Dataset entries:
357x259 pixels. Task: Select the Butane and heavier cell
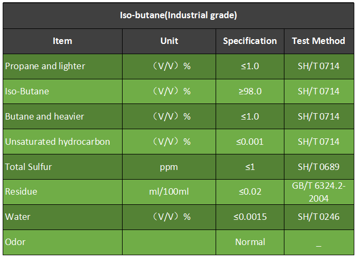click(x=62, y=116)
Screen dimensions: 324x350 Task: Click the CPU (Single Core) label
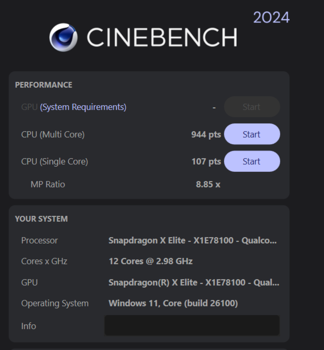[55, 162]
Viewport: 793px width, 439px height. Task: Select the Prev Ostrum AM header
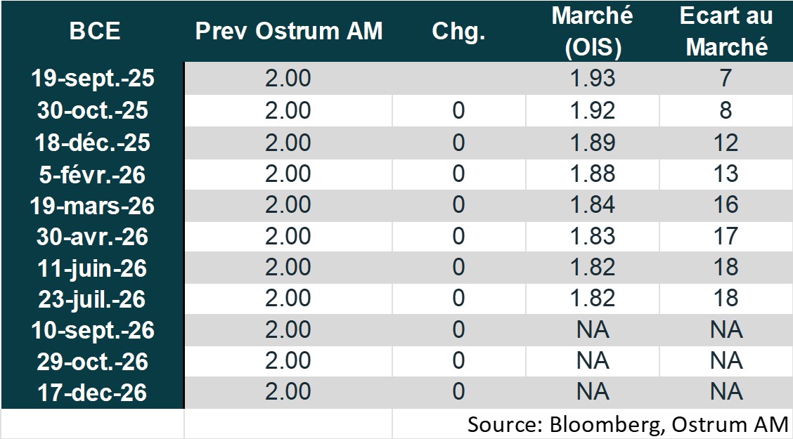point(288,32)
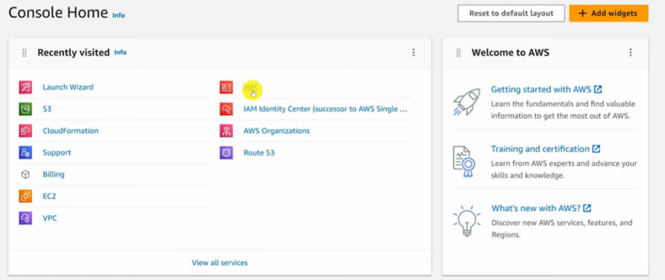The height and width of the screenshot is (280, 665).
Task: Click the Launch Wizard service icon
Action: pos(25,87)
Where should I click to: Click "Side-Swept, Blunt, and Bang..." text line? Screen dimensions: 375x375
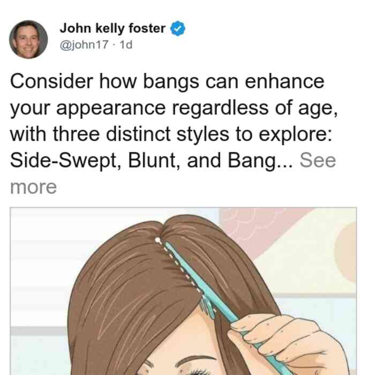pos(151,160)
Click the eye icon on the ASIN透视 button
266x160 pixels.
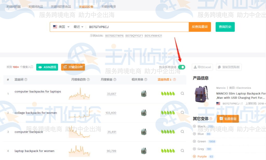pos(40,67)
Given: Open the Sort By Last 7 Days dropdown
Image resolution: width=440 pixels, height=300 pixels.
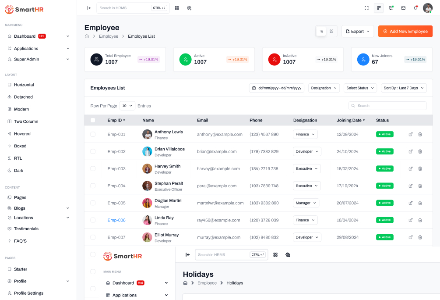Looking at the screenshot, I should tap(403, 88).
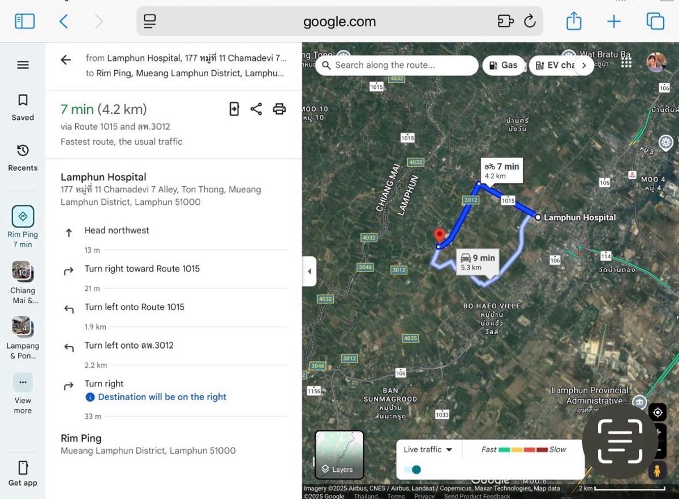Click the Send directions to phone icon
Viewport: 679px width, 499px height.
[x=234, y=109]

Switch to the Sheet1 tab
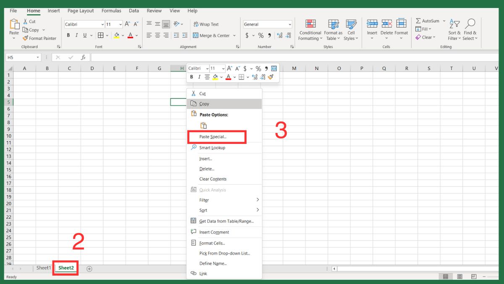(x=43, y=268)
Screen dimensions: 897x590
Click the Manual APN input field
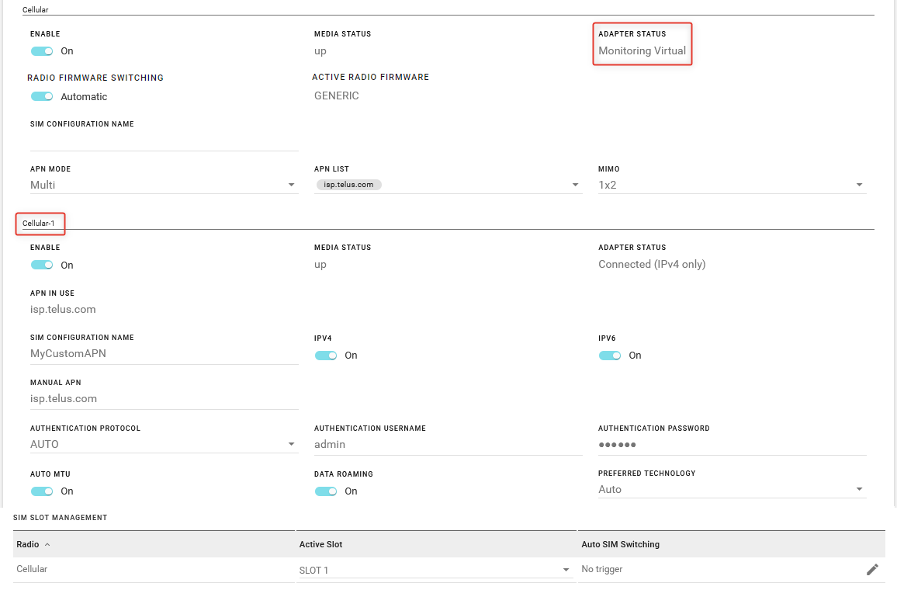coord(163,399)
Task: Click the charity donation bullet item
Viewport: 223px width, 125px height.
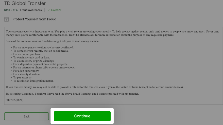Action: coord(27,74)
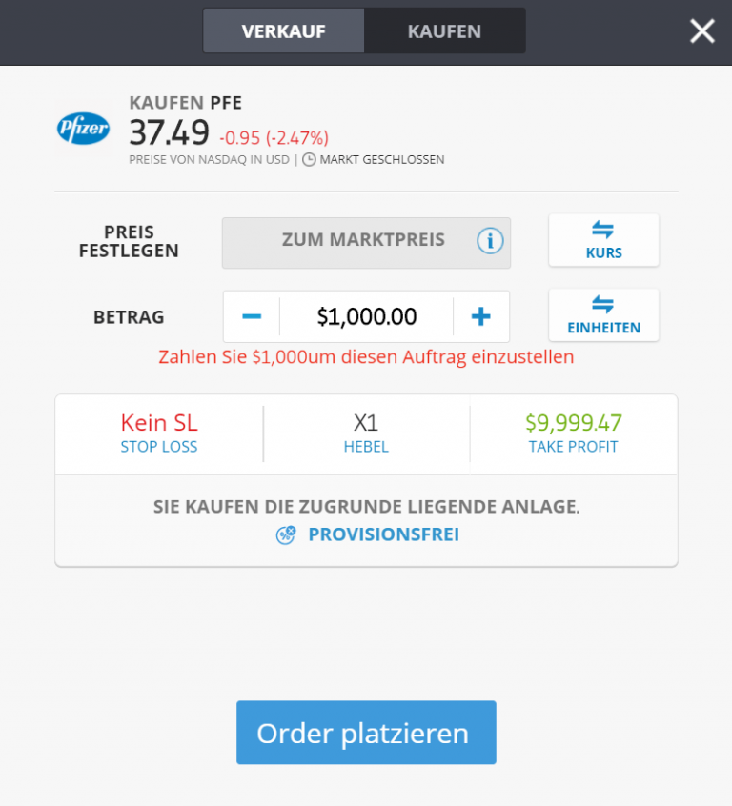Increase amount with the plus button
This screenshot has width=732, height=806.
[481, 316]
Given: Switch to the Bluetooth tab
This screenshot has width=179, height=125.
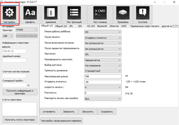Looking at the screenshot, I should 102,26.
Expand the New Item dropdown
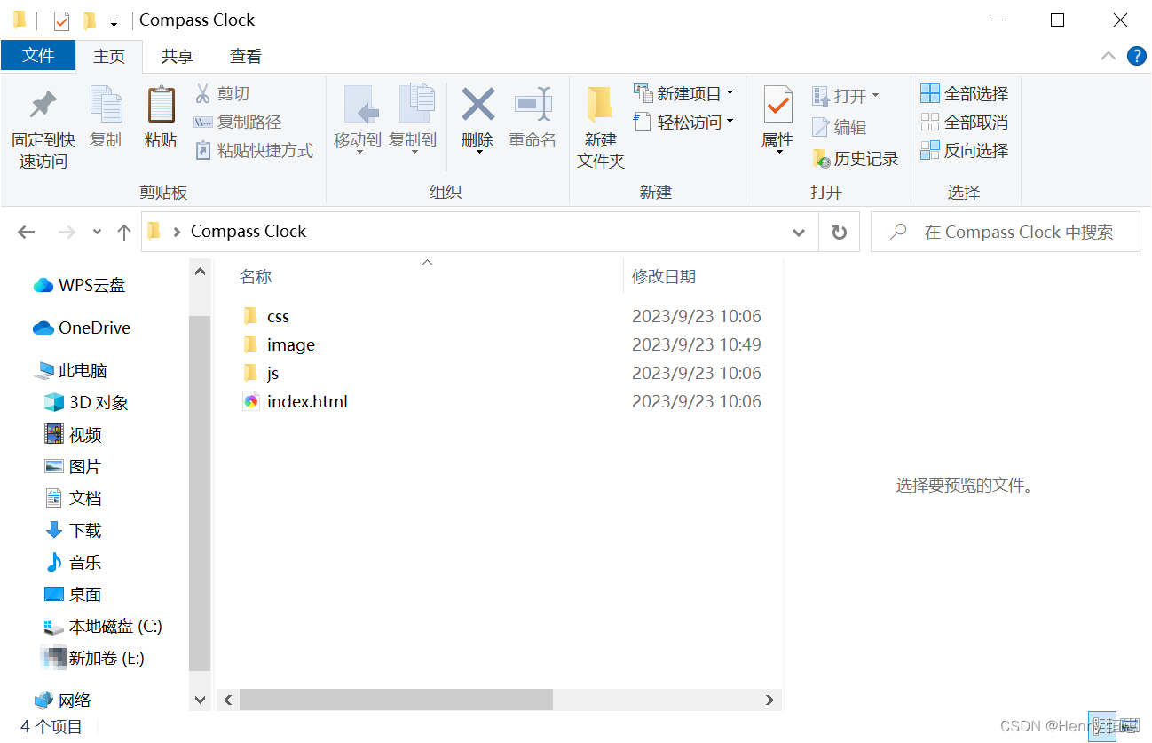 [683, 91]
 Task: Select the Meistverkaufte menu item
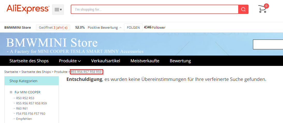click(145, 61)
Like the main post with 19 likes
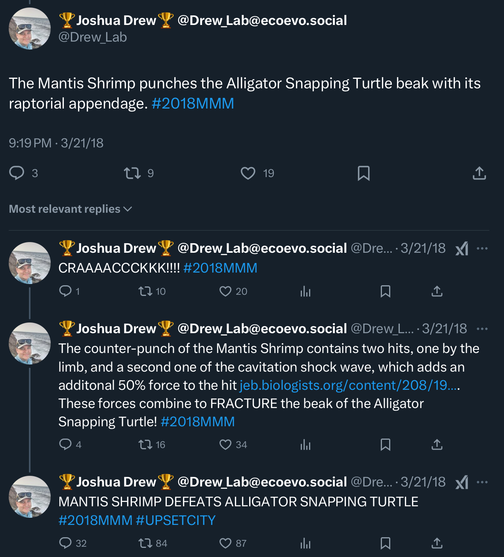The height and width of the screenshot is (557, 504). pyautogui.click(x=248, y=173)
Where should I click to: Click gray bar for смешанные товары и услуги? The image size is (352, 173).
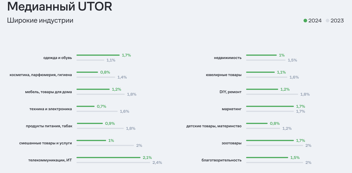coord(105,145)
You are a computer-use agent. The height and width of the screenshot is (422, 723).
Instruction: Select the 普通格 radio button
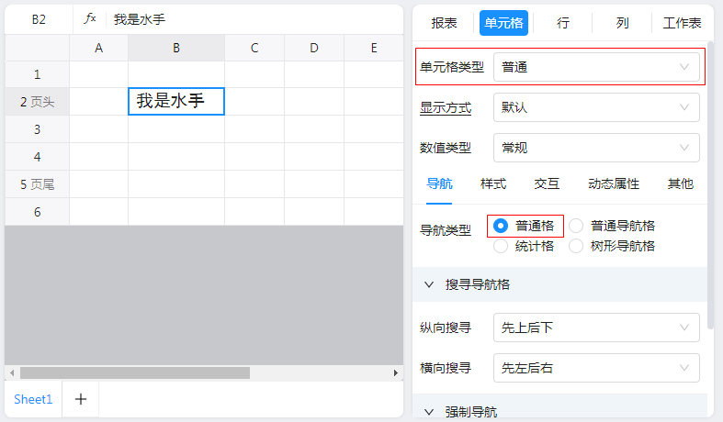501,226
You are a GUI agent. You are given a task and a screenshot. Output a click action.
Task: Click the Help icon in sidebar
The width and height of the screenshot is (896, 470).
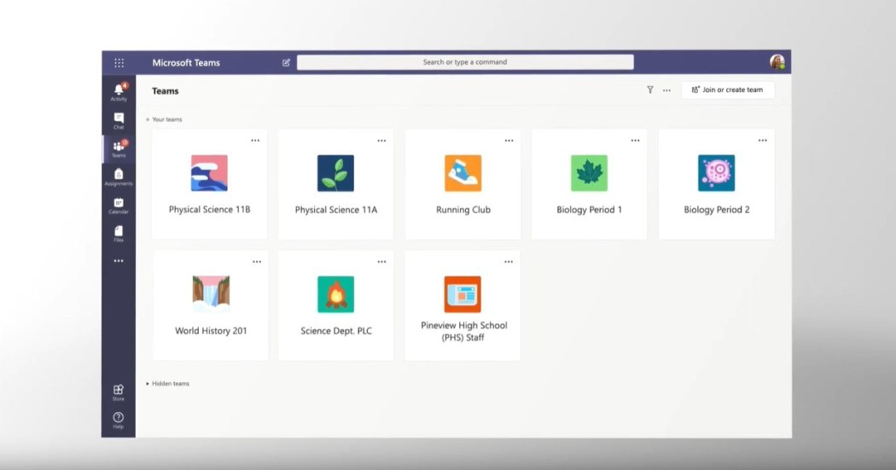pyautogui.click(x=119, y=419)
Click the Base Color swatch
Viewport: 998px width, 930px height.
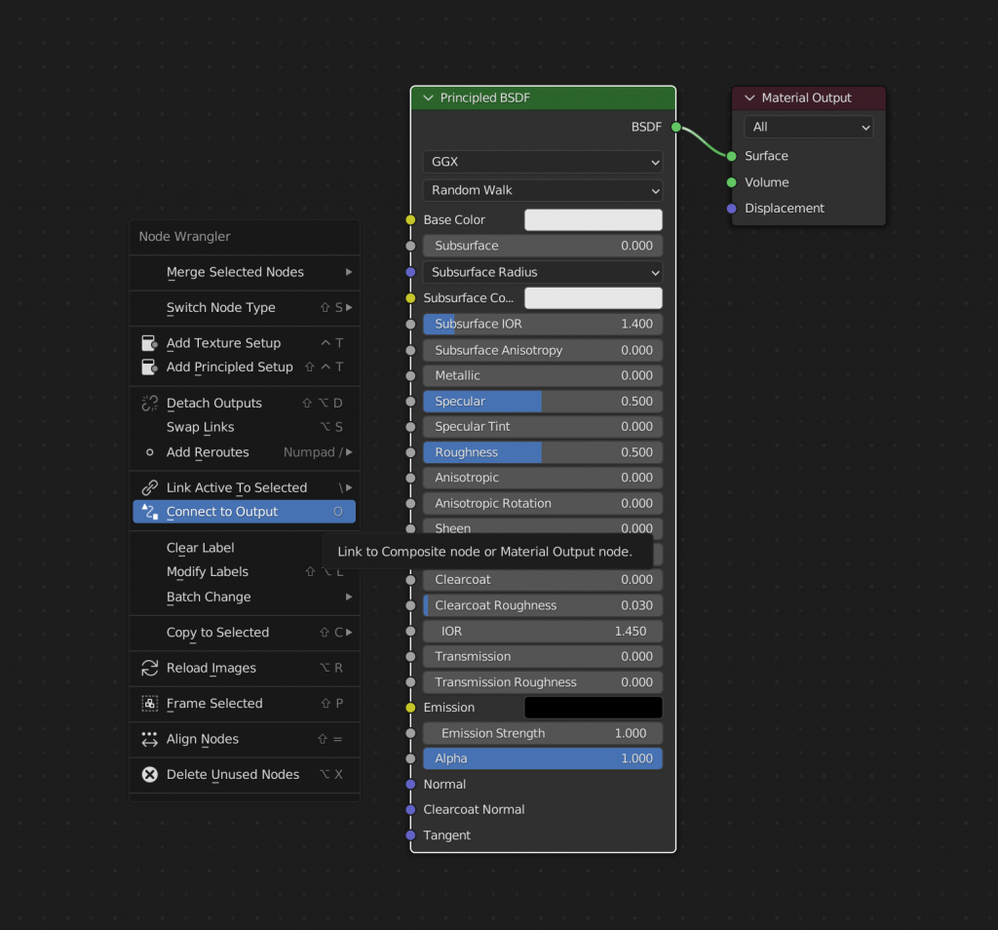coord(593,219)
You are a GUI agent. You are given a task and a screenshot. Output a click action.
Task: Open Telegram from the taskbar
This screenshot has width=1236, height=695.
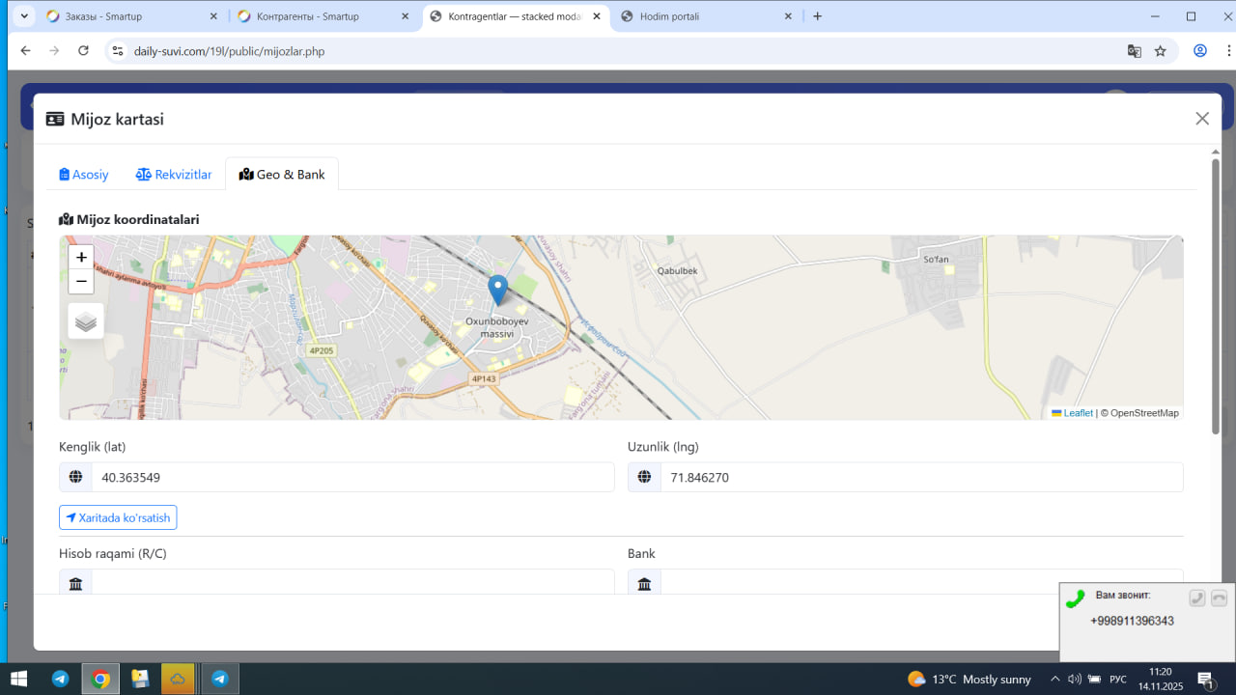click(60, 679)
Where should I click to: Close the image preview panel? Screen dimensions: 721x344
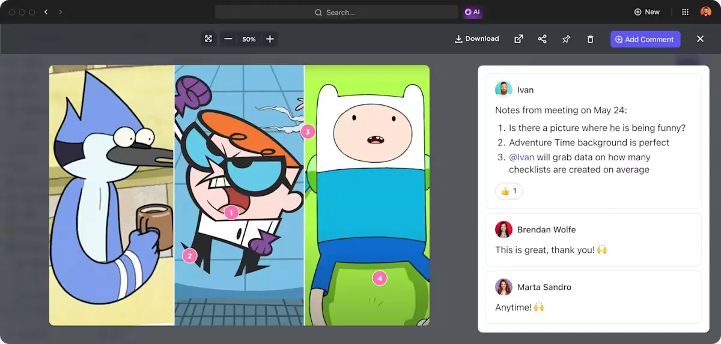(700, 39)
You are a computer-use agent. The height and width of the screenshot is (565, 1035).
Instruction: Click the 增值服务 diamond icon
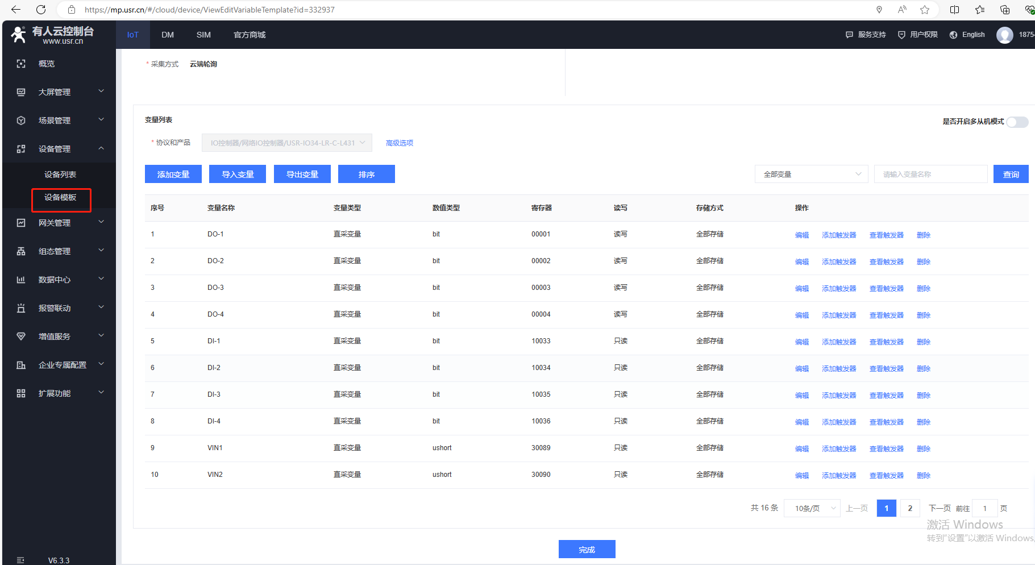click(x=21, y=336)
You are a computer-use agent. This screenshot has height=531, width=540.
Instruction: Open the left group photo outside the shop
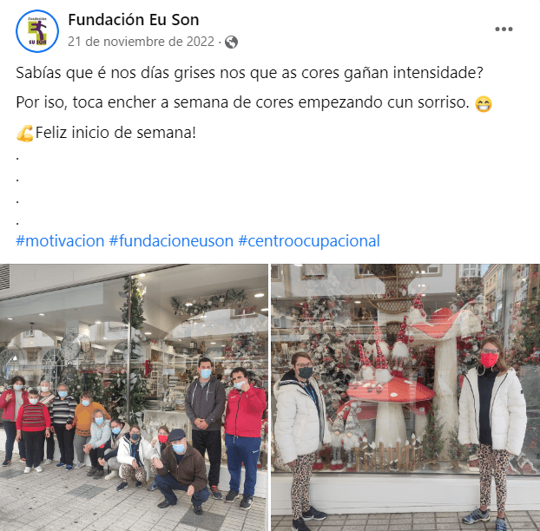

> What to produce
Repeat, exactly and only, the lines from the one containing "The width and" through the final line of the data, both ends included, leaving out any picture.

> Solution to the problem
The width and height of the screenshot is (896, 470).
pyautogui.click(x=119, y=419)
Click the Base Color swatch
Viewport: 998px width, 930px height.
coord(593,219)
You are a GUI agent. You are given a task and a screenshot. Output a click action.
Task: Open Telegram from the taskbar
This screenshot has width=1236, height=695.
click(60, 679)
Where should I click to: Close the image preview panel? Screen dimensions: 721x344
(700, 39)
You are a computer-use agent. The height and width of the screenshot is (565, 1035).
Instruction: Click the 增值服务 diamond icon
click(x=21, y=336)
You are a computer-use agent. This screenshot has height=531, width=540.
Instruction: Open the left group photo outside the shop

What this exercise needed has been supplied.